_Problemas y tareas_:
1. Según el texto sobre la crisis ambiental, ¿cuánto tiempo como máximo dice la ONU que tenemos para revertir nuestras tendencias de daño ambiental?
2. Cita textualmente el pasaje del texto sobre la crisis ambiental que comienza en las palabras "Desde la ONU" y termina tras "función de ella.".

═════ Fragmento seleccionado ═════

Nuestra forma de comprender el planeta que habitamos cambió radicalmente cuando los astronautas de la misión llamada “Apolo XI”, Neil Armstrong, Michael Collins y Buzz Aldrin llegaron hasta la superficie de la Luna para colocar una placa metálica con la leyenda: “Aquí pisaron por primera vez la Luna unos hombres procedentes del planeta Tierra, en julio de 1969 D. C. Vinimos en son de paz y en nombre de toda la humanidad”; las imágenes de Armstrong saltando en la Luna y, sobre todo, aquella magnífica fotografía inédita, insólita, de nuestro planeta visto desde el espacio exterior, representaron el inicio de una nueva época para la humanidad: la popularización de cierta conciencia de la Tierra como una casa común, compartida por todos. Aquellos eran los mismos años de nuestra mayor expansión productiva, que se tradujo en cantidades mayúsculas de polímeros, metales, sustancias químicas, y el correspondiente consumo energético sin límites.
La aparición de los libros Primavera silenciosa de Rachel Carson (1962) y Gaia: una nueva mirada de la vida en la Tierra de James Lovelock (1979), ayudó a reconocer una problemática ambiental riesgosa, pero en las décadas de los setenta y ochenta había un mayor optimismo de que las soluciones llegarían: se dijo que había que actuar de inmediato para que en los próximos años estos problemas no se agravaran y que el futuro no quedara comprometido.
Ahora somos nosotros el futuro de entonces, sometidos por una pandemia mientras que la Organización de las Naciones Unidas (ONU) ha lanzado una alerta contundente: “la humanidad está enfrentando una cuenta regresiva”. Se ha calculado que en las dos últimas generaciones hemos tenido un impacto directo en el medio ambiente superior al registrado en todo el resto de la historia de la humanidad.
Desde la ONU nos dicen que tenemos un máximo de 10 años, esta segunda década del siglo XXI, para revertir nuestras tendencias de daño ambiental.
El investigador estadounidense Marshall Ganz ha llamado la atención sobre nuestra incapacidad para entender las implicaciones de transformar completamente nuestros sistemas naturales al ritmo más rápido en la historia de nuestra especie. Para mantener esos ritmos de vida frenéticos hemos colaborado significativamente en modificar el clima, extinguir hábitats, multiplicar incendios, propiciar inundaciones, sin reconocer nuestra dependencia íntima de la naturaleza y la nocividad de nuestras acciones cotidianas en función de ella.

═════ Datos registrados ═════

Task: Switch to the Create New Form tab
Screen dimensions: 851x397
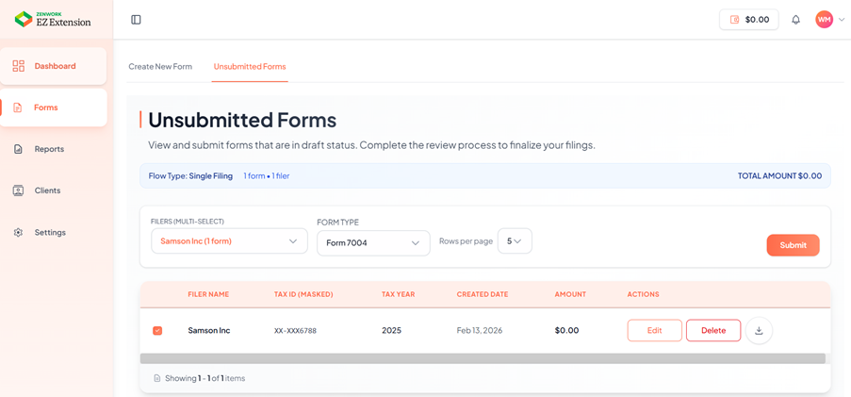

═════

_Resultados esperados_:
1. Un máximo de 10 años, esta segunda década del siglo XXI.

2.
Desde la ONU nos dicen que tenemos un máximo de 10 años, esta segunda década del siglo XXI, para revertir nuestras tendencias de daño ambiental.
El investigador estadounidense Marshall Ganz ha llamado la atención sobre nuestra incapacidad para entender las implicaciones de transformar completamente nuestros sistemas naturales al ritmo más rápido en la historia de nuestra especie. Para mantener esos ritmos de vida frenéticos hemos colaborado significativamente en modificar el clima, extinguir hábitats, multiplicar incendios, propiciar inundaciones, sin reconocer nuestra dependencia íntima de la naturaleza y la nocividad de nuestras acciones cotidianas en función de ella.